El futuro está lleno de incertidumbre y nadie sabe lo que ocurrirá. Es posible que todo esto sea solo parte del show que continúa montando este nuevo protagonista de la escena política. O tal vez sea algo mucho más peligroso que se concretará muy pronto convirtiéndose en la nueva realidad global.
La responsabilidad de lo que viene no depende solo de Trump, sino también de los reflejos de los poderes constitucionales de esa gran nación y de una madura actitud ciudadana que podría resumirse en aquella cita de Thomas Jefferson que recuerda que “el precio de la libertad, es su eterna vigilancia”.
El sistema político americano enfrenta un enorme desafío. Debe evitar la inercia de seguir lamentándose por lo ocurrido y asumir la autocrítica imprescindible, haciéndose cargo de la larga secuencia de innumerables errores que son los verdaderos padres de este nuevo engendro político.
Es primordial que se encaren reformas estructurales en los principales partidos políticos. Nada nuevo sucederá si esa tarea no se aborda con inteligencia y con profundidad. El riesgo de que este impredecible espécimen de la política contemporánea mantenga el rumbo está latente.
La política mundial está mutando desde hace algún tiempo. Se asisten a cambios que parecían aislados e imperceptibles, pero que se están replicando con potencia. Ya dejaron de ser fenómenos locales y se vienen multiplicando, con matices pero con inusitada fuerza, en todo el planeta.
Indudablemente el mundo está girando y es vital tomar nota de lo que está sucediendo para eludir la trampa de subestimar las consecuencias de esas transformaciones que dejaron de ser esporádicas y ya son parte del paisaje.
El transcurrir de los meses mostrará la verdadera personalidad de este nuevo líder global. También quedará en evidencia cuál es su “modus operandi”. Por ahora solo pueden hacerse conjeturas, pero pronto se dispondrá de información más concreta para evaluar esta nueva dinámica.
Mientras algunos hoy creen que se trata de una nueva forma de hacer política cumpliendo con todo lo prometido, otros perciben solo meros recursos tácticos y algunos ardides negociadores que apelan a las amenazas para correr el eje central y obtener avances hacia sus propios objetivos.

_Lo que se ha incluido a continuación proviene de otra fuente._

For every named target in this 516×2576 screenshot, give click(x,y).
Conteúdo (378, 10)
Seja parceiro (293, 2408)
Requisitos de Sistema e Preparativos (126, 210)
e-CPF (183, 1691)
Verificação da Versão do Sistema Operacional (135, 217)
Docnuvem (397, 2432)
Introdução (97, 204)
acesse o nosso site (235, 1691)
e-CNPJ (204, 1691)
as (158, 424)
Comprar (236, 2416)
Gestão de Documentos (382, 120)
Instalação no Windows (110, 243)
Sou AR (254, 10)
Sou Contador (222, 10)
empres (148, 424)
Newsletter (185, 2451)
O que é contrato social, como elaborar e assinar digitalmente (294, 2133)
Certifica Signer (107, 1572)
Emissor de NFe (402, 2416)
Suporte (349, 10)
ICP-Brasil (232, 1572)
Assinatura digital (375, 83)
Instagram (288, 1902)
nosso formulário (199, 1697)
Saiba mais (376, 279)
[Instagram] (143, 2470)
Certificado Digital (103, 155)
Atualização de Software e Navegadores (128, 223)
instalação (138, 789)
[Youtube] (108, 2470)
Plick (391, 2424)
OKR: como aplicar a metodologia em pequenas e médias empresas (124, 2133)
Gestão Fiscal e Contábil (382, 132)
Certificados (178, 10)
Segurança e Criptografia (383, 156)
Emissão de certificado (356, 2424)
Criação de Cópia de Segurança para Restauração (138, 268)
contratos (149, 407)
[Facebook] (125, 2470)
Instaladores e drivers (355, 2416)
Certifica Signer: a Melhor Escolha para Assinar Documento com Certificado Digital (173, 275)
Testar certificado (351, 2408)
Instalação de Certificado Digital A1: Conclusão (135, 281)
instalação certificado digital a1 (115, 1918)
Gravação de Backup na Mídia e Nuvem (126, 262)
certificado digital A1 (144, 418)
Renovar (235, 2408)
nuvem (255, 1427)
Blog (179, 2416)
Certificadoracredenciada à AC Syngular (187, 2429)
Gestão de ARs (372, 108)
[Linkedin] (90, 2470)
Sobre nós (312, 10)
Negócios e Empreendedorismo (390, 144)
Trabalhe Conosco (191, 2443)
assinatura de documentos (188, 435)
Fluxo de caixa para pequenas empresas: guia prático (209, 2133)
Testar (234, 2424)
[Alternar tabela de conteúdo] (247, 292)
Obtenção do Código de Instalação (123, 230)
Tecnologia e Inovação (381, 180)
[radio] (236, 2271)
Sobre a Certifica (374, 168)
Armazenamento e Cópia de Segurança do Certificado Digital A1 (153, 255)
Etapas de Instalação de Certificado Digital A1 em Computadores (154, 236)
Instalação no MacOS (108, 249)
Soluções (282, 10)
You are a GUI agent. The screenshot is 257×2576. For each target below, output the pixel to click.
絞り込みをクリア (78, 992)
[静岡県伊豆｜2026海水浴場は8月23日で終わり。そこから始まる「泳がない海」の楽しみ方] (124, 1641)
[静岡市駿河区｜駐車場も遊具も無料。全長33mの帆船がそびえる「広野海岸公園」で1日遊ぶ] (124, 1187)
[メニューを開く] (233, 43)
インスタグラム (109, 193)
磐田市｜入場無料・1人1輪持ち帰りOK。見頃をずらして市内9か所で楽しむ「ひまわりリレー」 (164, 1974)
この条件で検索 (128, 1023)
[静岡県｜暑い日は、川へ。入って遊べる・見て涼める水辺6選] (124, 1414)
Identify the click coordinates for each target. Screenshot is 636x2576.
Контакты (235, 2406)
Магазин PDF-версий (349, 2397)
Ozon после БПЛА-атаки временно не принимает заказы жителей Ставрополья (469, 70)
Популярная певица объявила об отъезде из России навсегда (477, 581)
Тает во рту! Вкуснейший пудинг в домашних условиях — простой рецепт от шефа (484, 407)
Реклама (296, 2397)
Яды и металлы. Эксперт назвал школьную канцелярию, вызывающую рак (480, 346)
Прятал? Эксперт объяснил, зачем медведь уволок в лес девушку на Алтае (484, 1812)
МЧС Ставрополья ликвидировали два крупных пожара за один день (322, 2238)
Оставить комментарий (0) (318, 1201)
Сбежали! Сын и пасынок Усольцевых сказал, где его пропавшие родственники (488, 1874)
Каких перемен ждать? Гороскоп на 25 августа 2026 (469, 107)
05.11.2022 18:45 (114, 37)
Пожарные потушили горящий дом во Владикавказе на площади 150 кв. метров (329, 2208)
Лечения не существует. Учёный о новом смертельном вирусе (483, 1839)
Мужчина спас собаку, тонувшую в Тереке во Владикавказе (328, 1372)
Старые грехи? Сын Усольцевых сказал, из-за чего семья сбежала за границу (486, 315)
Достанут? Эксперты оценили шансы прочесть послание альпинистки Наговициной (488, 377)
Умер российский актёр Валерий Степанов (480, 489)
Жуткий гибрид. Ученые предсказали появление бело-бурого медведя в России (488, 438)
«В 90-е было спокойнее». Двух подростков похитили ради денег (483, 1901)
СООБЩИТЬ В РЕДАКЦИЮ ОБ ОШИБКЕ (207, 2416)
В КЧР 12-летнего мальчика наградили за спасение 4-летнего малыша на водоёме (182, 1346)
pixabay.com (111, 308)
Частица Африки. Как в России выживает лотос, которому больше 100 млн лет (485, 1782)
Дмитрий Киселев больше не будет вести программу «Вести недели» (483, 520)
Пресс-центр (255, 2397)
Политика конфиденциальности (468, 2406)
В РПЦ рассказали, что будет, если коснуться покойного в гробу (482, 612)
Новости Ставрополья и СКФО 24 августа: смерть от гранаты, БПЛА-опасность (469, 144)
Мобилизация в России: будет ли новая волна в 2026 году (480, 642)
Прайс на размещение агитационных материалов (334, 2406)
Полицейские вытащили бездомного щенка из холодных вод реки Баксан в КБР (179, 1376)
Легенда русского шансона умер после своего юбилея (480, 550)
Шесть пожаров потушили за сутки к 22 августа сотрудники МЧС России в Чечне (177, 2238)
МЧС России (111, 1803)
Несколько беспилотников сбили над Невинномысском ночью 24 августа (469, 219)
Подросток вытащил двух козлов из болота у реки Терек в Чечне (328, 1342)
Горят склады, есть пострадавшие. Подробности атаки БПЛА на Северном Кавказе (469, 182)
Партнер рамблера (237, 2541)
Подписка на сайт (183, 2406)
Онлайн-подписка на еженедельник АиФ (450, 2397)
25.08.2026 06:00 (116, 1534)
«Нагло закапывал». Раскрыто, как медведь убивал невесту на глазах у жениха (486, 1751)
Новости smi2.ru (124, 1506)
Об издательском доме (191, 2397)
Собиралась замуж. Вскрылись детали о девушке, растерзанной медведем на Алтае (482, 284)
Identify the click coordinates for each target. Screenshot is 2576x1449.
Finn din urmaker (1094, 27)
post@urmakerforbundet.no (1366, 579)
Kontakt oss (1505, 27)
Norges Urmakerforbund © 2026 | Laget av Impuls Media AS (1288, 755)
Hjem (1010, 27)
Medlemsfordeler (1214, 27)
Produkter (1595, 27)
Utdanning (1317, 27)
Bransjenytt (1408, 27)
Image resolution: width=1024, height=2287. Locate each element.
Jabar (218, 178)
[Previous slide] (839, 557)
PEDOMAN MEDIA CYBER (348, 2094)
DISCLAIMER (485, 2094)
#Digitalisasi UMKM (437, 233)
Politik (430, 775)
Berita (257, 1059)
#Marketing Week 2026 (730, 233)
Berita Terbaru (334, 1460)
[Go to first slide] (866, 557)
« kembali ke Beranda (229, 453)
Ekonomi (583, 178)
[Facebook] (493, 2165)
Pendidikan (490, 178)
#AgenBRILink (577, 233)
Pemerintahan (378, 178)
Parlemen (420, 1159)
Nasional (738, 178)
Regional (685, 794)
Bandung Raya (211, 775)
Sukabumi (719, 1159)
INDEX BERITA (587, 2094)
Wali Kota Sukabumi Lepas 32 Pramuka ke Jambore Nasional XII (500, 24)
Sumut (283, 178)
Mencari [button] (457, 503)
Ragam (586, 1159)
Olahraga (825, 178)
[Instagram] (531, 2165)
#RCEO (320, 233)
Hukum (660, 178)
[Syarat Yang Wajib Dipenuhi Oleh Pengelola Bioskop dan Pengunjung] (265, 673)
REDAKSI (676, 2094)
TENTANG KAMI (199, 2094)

Más allá de los estilos, las formas y los exabruptos, lo que preocupa es el contenido que subyace en las consignas. La idea de que un país cerrando sus puertas puede progresar es falsa. Abundan demasiadas evidencias que demuestran exactamente lo contrario y Estados Unidos lo sabe por su propia experiencia y puede contarlo con lujo de detalles.
El nuevo discurso destiñe. Un nacionalismo exacerbado, acompañado de un renovado proteccionismo económico no solo no traerá prosperidad sino que postergará a sus ciudadanos obligándolos a pagar cada vez más por lo mismo y lo que los hará perder lugares en esta irreversible carrera global.
Incentivar odios, buscar enemigos apelando a la confrontación sistemática es una fórmula que solo destruye a quien la genera. El mundo, a lo largo de su propia historia, es testigo de múltiples experimentos que lo confirman.
Es difícil saber qué es lo que sucederá. Asoma un gran signo de interrogación, pero es indudable que las señales que se vislumbran preocupan y mucho. Por ahora Trump es sinónimo de perplejidad.